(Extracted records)

= = = =

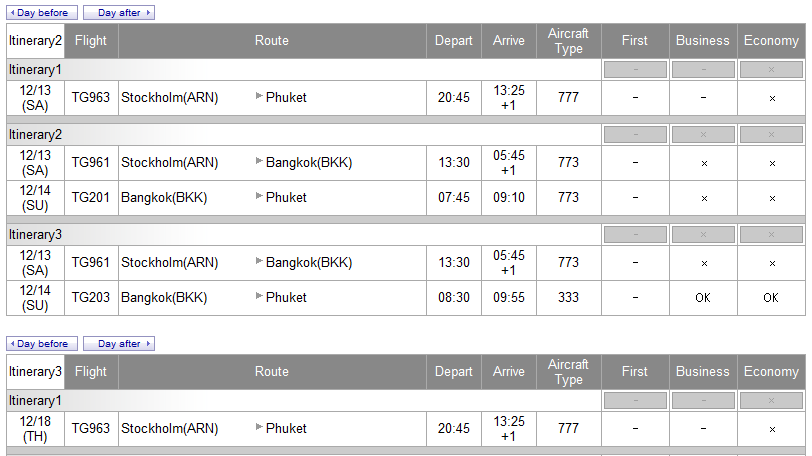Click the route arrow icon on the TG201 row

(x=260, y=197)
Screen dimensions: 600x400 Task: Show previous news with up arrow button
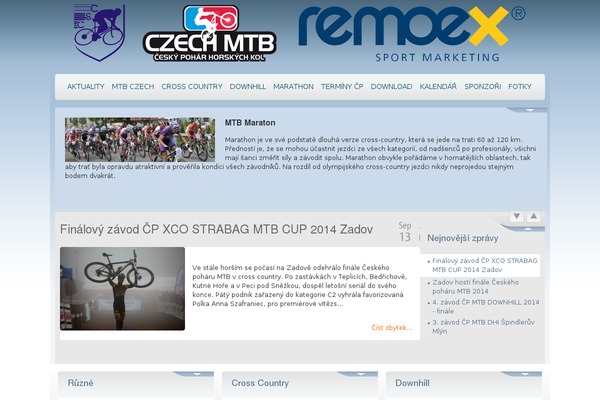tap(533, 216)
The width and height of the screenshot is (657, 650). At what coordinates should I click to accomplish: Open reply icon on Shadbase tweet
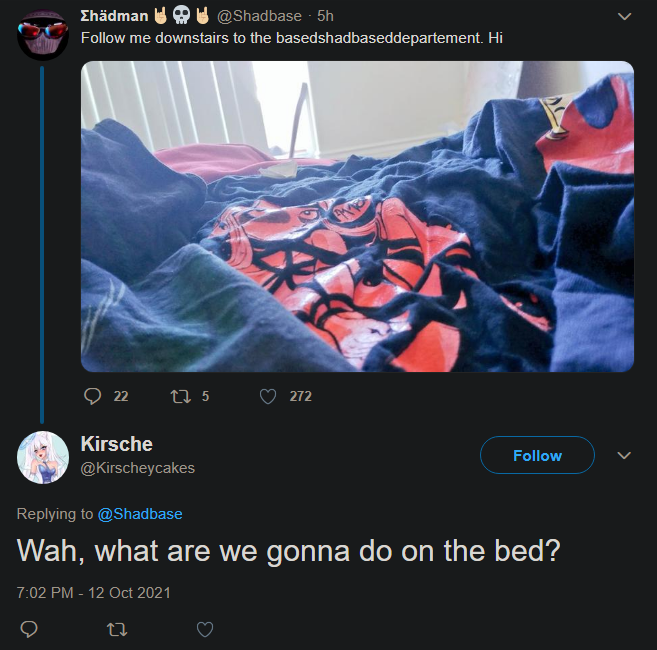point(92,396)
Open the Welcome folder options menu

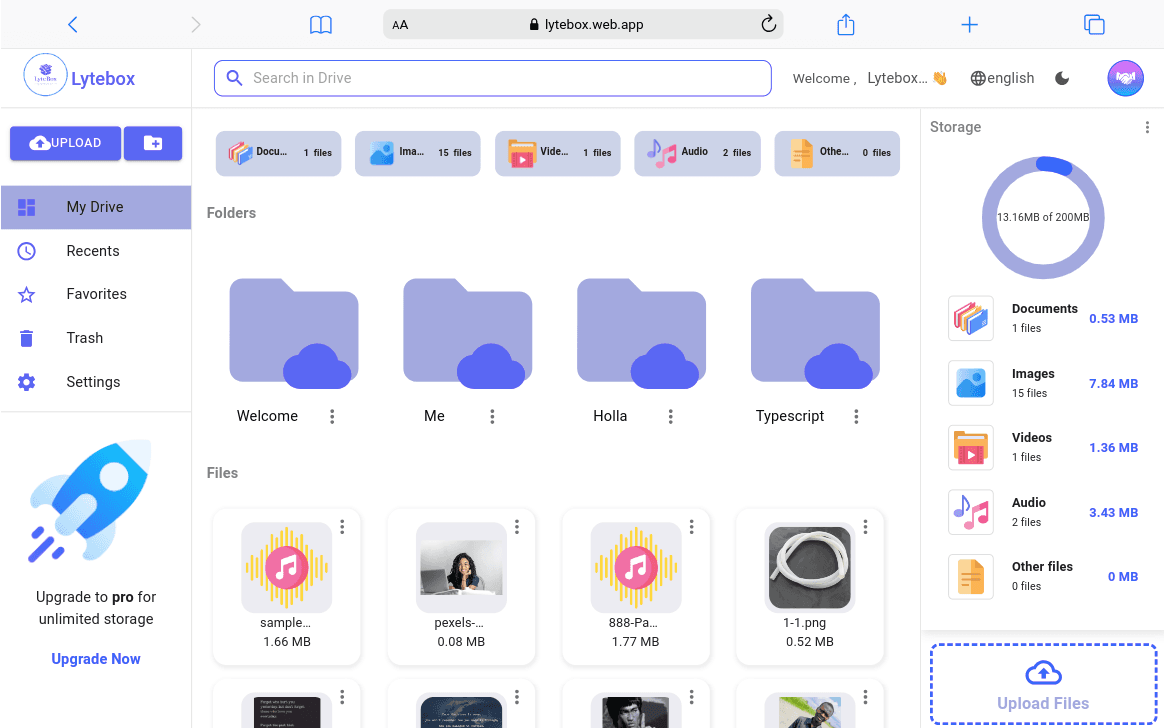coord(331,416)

= = = =

### THE PROBLEM
Transcribe the lines that run from the line bearing "Screen dimensions: 600x400" through the last line of the data. Keep the wording exact and leave out every picture.

### SOLUTION
Screen dimensions: 600x400 Task: Show previous news with up arrow button
tap(533, 216)
The width and height of the screenshot is (657, 650). At what coordinates should I click to accomplish: Open reply icon on Shadbase tweet
point(92,396)
Open the Welcome folder options menu

coord(331,416)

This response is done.